Next, Delivery: Phishing That Hits Close to Home
“Hey, can you look over this bid from Allied Supply? Looks like they revised pricing again.”
The email is friendly, timely, and believable. The attachment? Weaponized. The sender? Fake. But the trap works, because it feels familiar.
With their custom payloads and spoofed assets prepared, the attackers execute the delivery phase of the cyber kill chain. Their job is to get a Summit Ridge employee to take the bait, click a link, open a file, or approve an MFA prompt. And thanks to detailed recon and tailored weaponization, their attack slides right through the cracks in Summit Ridge’s everyday workflow.
Spearphishing at its finest. Using public info and previously leaked documents, the attackers craft three parallel phishing lures, each aimed at a specific employee and workflow:
The Office Manager – PDF Phishing
- Email Subject: “Updated Pricing Sheet – Allied Supply [Urgent]”
- Body: “Hi Jill, sorry for the delay.
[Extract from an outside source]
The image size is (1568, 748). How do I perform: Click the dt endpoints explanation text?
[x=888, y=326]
We’ve updated pricing on Owens Corning Timberline HDZs. Let us know if this affects your customer quote for McNally Lane.”
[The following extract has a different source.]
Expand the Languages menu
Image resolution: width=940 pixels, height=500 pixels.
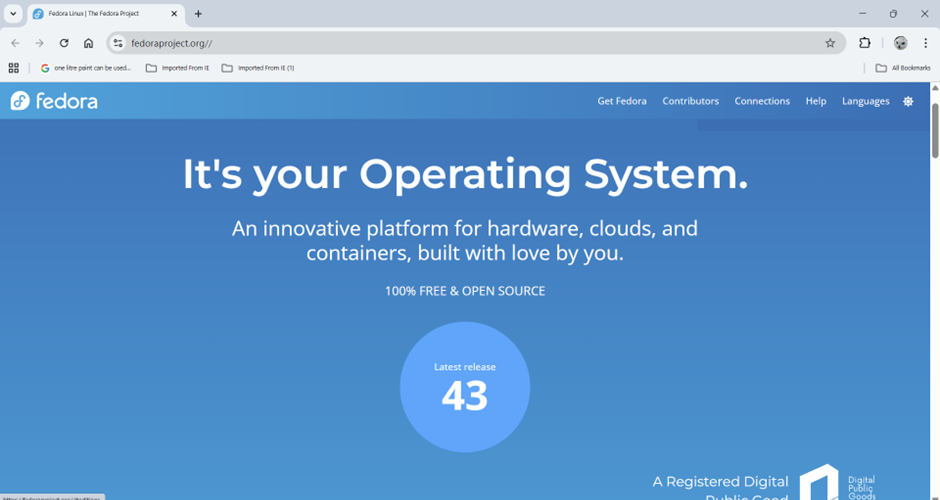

- Attachment: A macro-enabled PDF disguised as a real pricing sheet. The macro, when enabled, silently executes a PowerShell script that installs a lightweight RAT and beacons home.
The Finance Manager – MFA Fatigue + Spoofed Login Page
- The attackers trigger multiple failed login attempts on the company’s Microsoft 365 account.
- The finance manager receives dozens of MFA push notifications on her phone.
- Simultaneously, she gets an email titled “Unusual Login Activity – Please Confirm.”
- The link goes to a perfect clone of the Microsoft login portal, hosted on a domain just one character off from the real one.
- She logs in, thinking it’s Microsoft. The attackers capture her credentials and session token.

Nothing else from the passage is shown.